[Records excerpted from a collection]

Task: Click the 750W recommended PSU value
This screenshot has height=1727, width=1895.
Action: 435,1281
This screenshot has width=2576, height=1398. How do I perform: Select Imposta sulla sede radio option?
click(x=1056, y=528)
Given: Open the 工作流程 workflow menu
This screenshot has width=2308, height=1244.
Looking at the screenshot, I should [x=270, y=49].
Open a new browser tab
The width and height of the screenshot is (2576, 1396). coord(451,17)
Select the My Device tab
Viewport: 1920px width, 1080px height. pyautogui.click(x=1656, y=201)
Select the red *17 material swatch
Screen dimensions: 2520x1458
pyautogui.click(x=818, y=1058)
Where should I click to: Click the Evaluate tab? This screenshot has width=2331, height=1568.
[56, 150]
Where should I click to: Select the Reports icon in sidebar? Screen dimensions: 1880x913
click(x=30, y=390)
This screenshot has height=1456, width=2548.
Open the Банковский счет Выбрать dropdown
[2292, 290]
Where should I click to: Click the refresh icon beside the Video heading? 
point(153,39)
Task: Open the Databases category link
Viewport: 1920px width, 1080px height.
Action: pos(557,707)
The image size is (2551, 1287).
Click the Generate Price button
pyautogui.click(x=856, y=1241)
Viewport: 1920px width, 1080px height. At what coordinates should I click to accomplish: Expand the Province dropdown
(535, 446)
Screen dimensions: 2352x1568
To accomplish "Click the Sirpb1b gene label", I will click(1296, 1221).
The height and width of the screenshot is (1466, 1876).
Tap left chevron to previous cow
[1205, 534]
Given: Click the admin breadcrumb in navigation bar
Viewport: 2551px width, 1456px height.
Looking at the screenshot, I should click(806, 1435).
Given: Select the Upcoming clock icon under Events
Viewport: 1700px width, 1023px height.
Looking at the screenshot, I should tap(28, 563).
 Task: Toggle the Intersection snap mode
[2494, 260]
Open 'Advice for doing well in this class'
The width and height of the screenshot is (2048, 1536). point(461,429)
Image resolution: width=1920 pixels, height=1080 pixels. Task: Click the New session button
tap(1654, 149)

:: Goal of the exercise ::
So that nothing is lost, please reproduce each entry exactly as written.

:: Answer area ::
Task: Click the 750W recommended PSU value
This screenshot has height=1727, width=1895.
Action: 435,1281
This screenshot has width=2576, height=1398. How do I perform: Select Imposta sulla sede radio option?
click(x=1056, y=528)
Given: Open the 工作流程 workflow menu
This screenshot has width=2308, height=1244.
Looking at the screenshot, I should [x=270, y=49].
Open a new browser tab
The width and height of the screenshot is (2576, 1396). coord(451,17)
Select the My Device tab
Viewport: 1920px width, 1080px height. pyautogui.click(x=1656, y=201)
Select the red *17 material swatch
Screen dimensions: 2520x1458
pyautogui.click(x=818, y=1058)
Where should I click to: Click the Evaluate tab? This screenshot has width=2331, height=1568.
[56, 150]
Where should I click to: Select the Reports icon in sidebar? Screen dimensions: 1880x913
click(x=30, y=390)
This screenshot has height=1456, width=2548.
Open the Банковский счет Выбрать dropdown
[2292, 290]
Where should I click to: Click the refresh icon beside the Video heading? 
point(153,39)
Task: Open the Databases category link
Viewport: 1920px width, 1080px height.
Action: pos(557,707)
The image size is (2551, 1287).
Click the Generate Price button
pyautogui.click(x=856, y=1241)
Viewport: 1920px width, 1080px height. At what coordinates should I click to accomplish: Expand the Province dropdown
(535, 446)
Screen dimensions: 2352x1568
To accomplish "Click the Sirpb1b gene label", I will click(1296, 1221).
The height and width of the screenshot is (1466, 1876).
Tap left chevron to previous cow
[1205, 534]
Given: Click the admin breadcrumb in navigation bar
Viewport: 2551px width, 1456px height.
Looking at the screenshot, I should click(806, 1435).
Given: Select the Upcoming clock icon under Events
Viewport: 1700px width, 1023px height.
Looking at the screenshot, I should tap(28, 563).
 Task: Toggle the Intersection snap mode
[2494, 260]
Open 'Advice for doing well in this class'
The width and height of the screenshot is (2048, 1536). point(461,429)
Image resolution: width=1920 pixels, height=1080 pixels. Task: Click the New session button
tap(1654, 149)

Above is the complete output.